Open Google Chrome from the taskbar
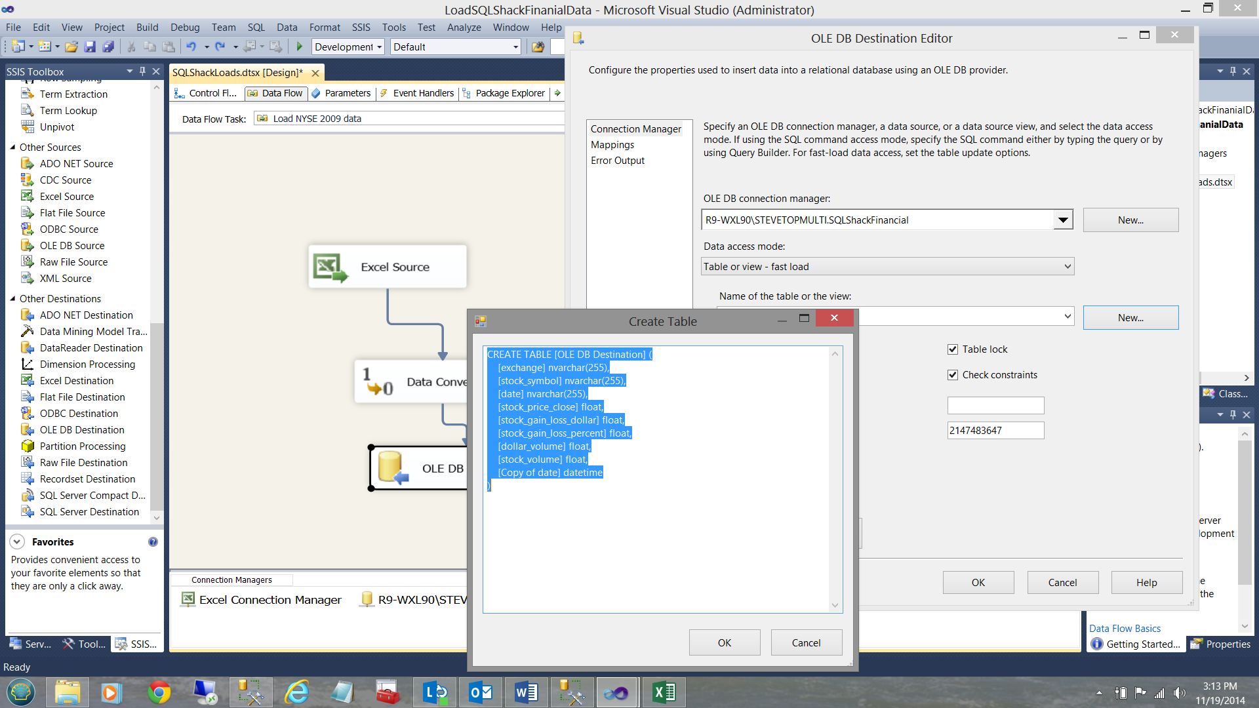1259x708 pixels. (159, 692)
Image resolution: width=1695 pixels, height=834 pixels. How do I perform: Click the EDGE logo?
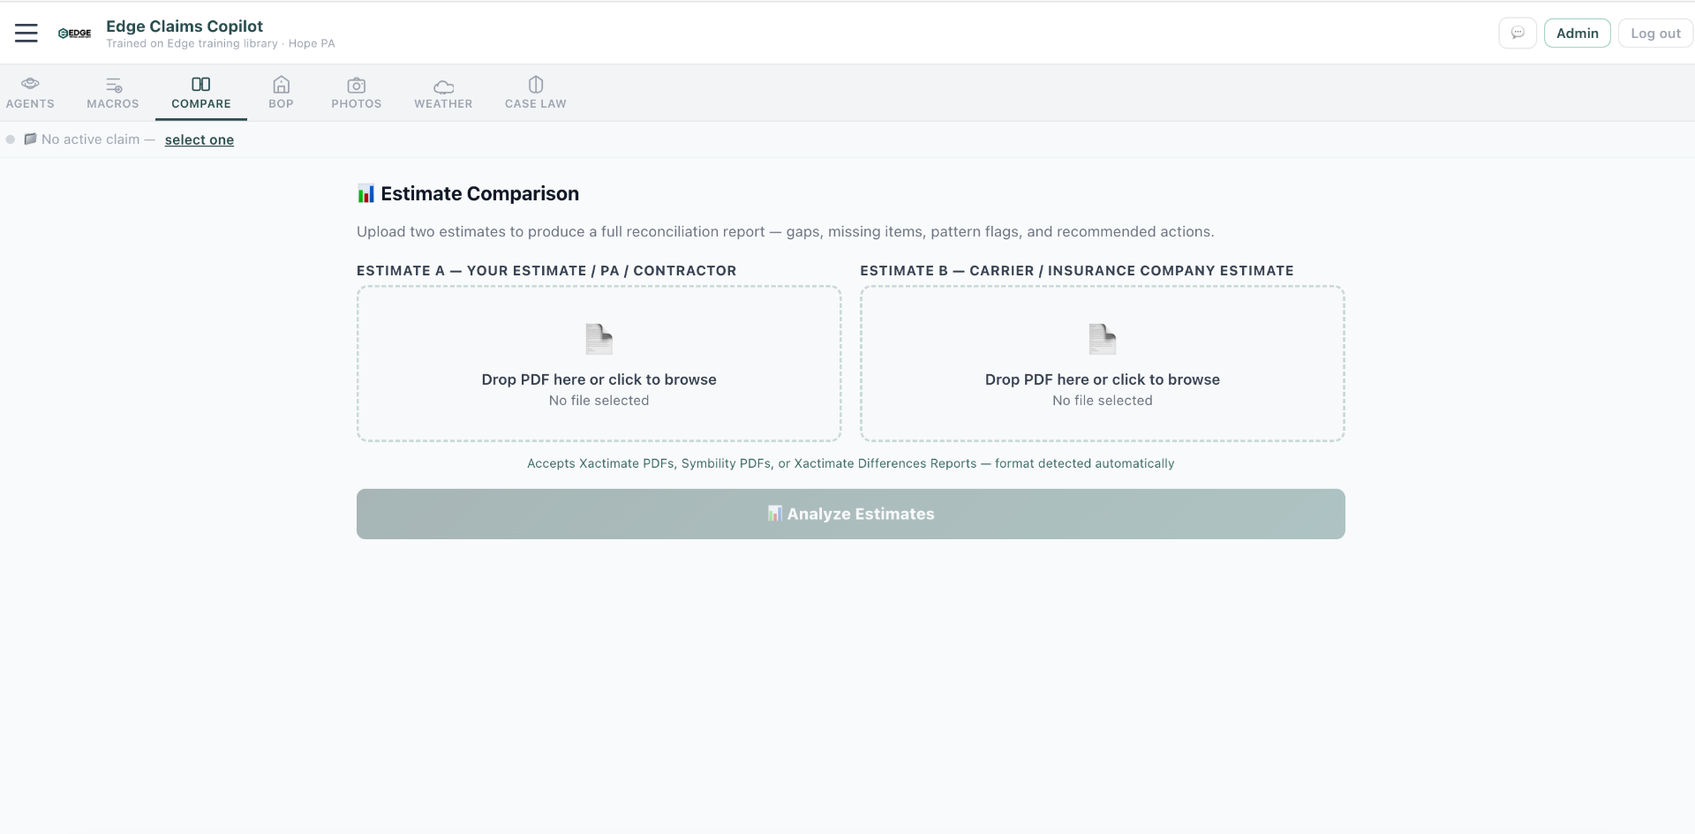[74, 33]
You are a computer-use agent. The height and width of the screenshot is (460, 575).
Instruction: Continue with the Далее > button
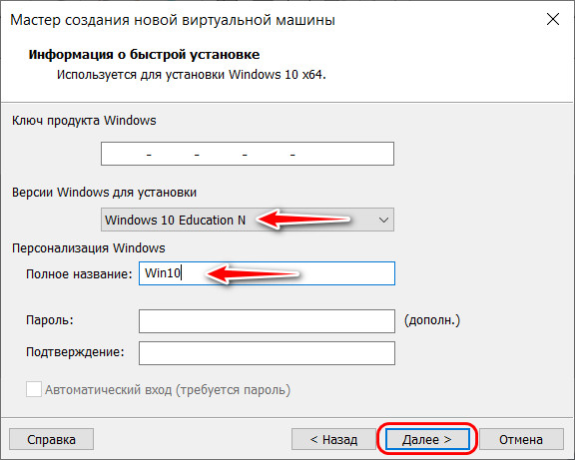tap(427, 439)
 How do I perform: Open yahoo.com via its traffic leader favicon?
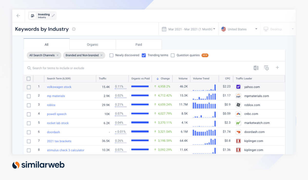point(238,87)
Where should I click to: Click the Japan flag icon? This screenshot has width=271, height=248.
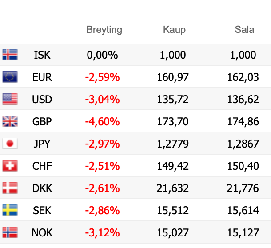coord(10,144)
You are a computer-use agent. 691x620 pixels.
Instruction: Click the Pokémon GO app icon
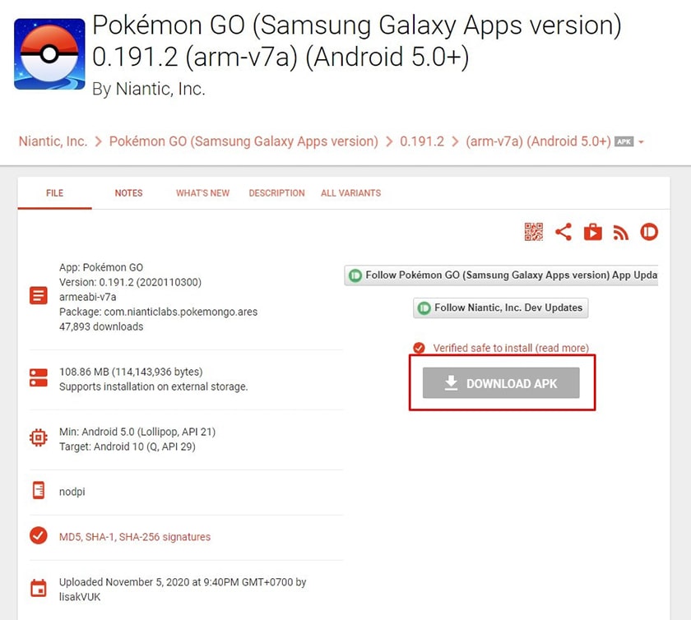(x=49, y=53)
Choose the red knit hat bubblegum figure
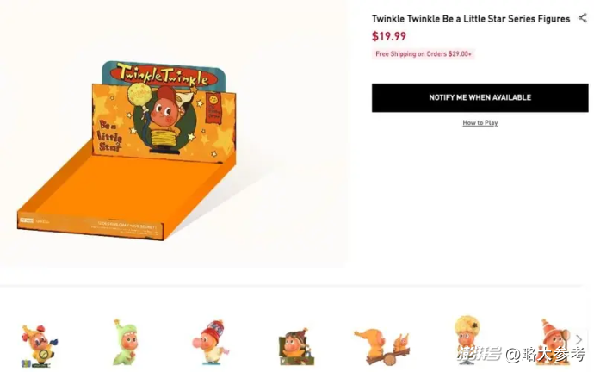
_____
What you need to do: Can you write out the whole listing above again, switching "Instruction" to "Command" everywhere it occurs, leaving everything else unchanged and the pictures out?

Result for this task:
Open Google Chrome from the taskbar
1259x708 pixels. (159, 692)
Image resolution: width=1695 pixels, height=834 pixels. How do I perform: Click the EDGE logo?
[74, 33]
You are a computer-use agent. The height and width of the screenshot is (460, 575).
Command: Continue with the Далее > button
tap(427, 439)
 How do I perform: Open yahoo.com via its traffic leader favicon?
point(238,87)
Where should I click to: Click the Japan flag icon? This screenshot has width=271, height=248.
coord(10,144)
You are a computer-use agent. 691x620 pixels.
Command: Click the Pokémon GO app icon
(x=49, y=53)
Choose the red knit hat bubblegum figure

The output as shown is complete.